Data corruption

From: Konrad Garus <konrad(dot)garus(at)gmail(dot)com>
To: pgsql-admin(at)lists(dot)postgresql(dot)org
Subject: Data corruption
Date: 2021-07-21 16:14:21
Message-ID: CAGHa9HXONb+ayki84FrNW1cVLuWrkv_=1q+HAngq923GBvnUgw@mail.gmail.com
Views: Raw Message | Whole Thread | Download mbox | Resend email
Thread:
Lists: pgsql-admin

Hello,

we have a database that apparently got corrupted in a crash a few months
ago, long enough that there is no "good" backup.

There are at least two tables occasionally emitting errors like this:

ERROR: invalid page header in block 39684 of relation base/12926/32397
while performing SQL query: SQL DML: insert into foo (a, b, c) values (?,
?, ?) | PARAMETERS: foo, bar, baz: org.postgresql.util.PSQLException:
ERROR: invalid page header in block 39684 of relation base/12926/32397

The files in question (e.g. 32397) correspond to the table itself, not an
index. The larger of these tables has two files (32397 & 32397.1), almost
2G total.

To make things worse, vacuum ends with:

ERROR: could not access status of transaction 2828785257
DETAIL: Could not open file "pg_clog/0A89": No such file or directory.

That file is nowhere to be found.

When I do this:

set zero_damaged_pages = on;
select count(*) from foo

It shows 3 errors like this:

WARNING: invalid page header in block 78550 of relation base/12926/31642;
zeroing out page
WARNING: invalid page header in block 78551 of relation base/12926/31642;
zeroing out page
WARNING: invalid page header in block 78552 of relation base/12926/31642;
zeroing out page

One idea I found is to generate a zero file for the missing clog, set
zero_damaged_pages=on, then vacuum or recreate the table.
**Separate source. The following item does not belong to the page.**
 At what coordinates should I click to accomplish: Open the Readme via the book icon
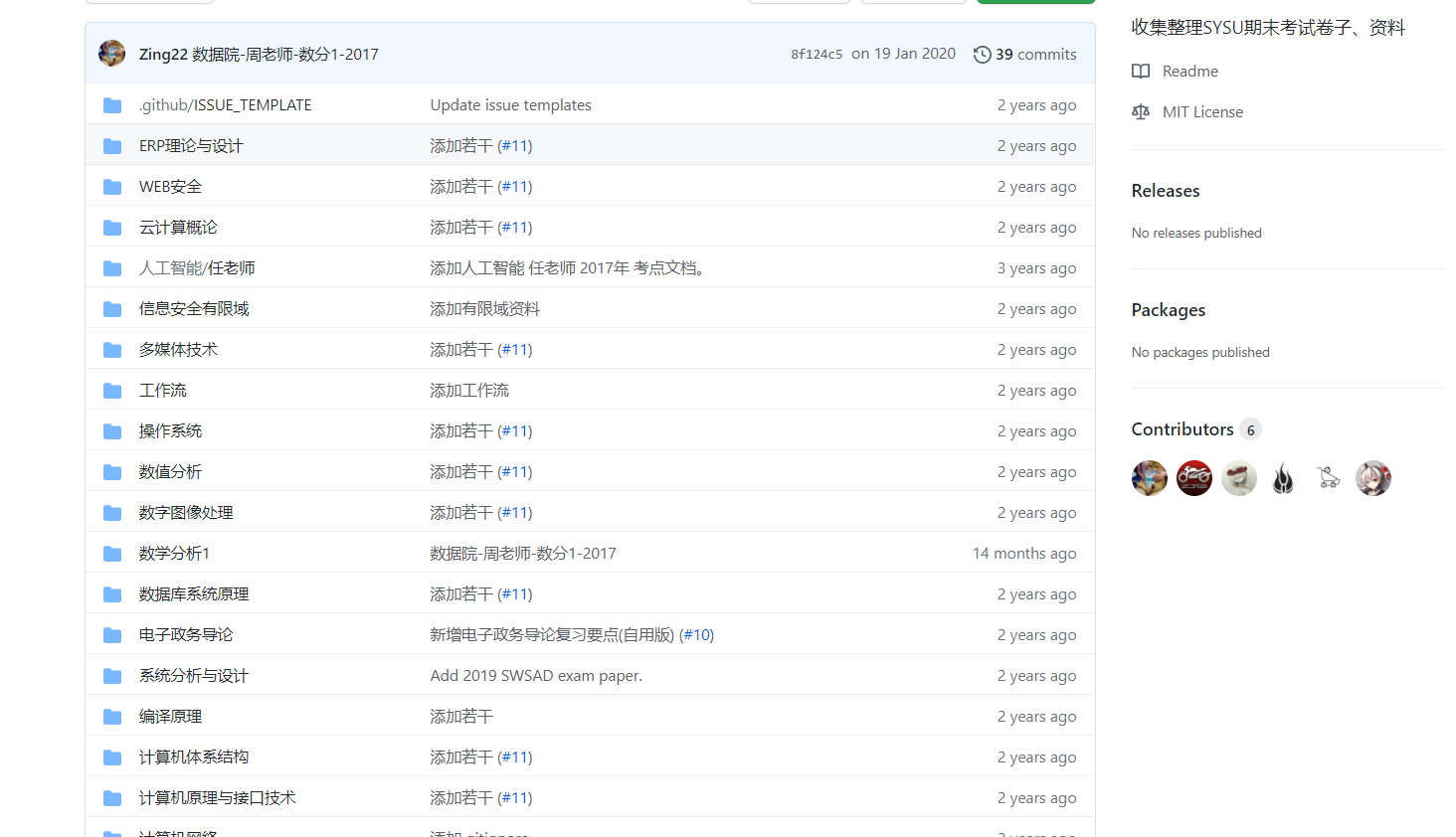(x=1140, y=71)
Looks like it
might work, but I'm trying to understand the implications.

1. When I generate a zero clog file like this, what impact will it have on
everything? Can it break anything else in the database, introduce some kind
of inconsistency with other (correctly committed) table data?

2. How can I gauge how much actual data (e.g. how many rows) will be lost
by doing this (zero clog file + vacuum/recreate table)?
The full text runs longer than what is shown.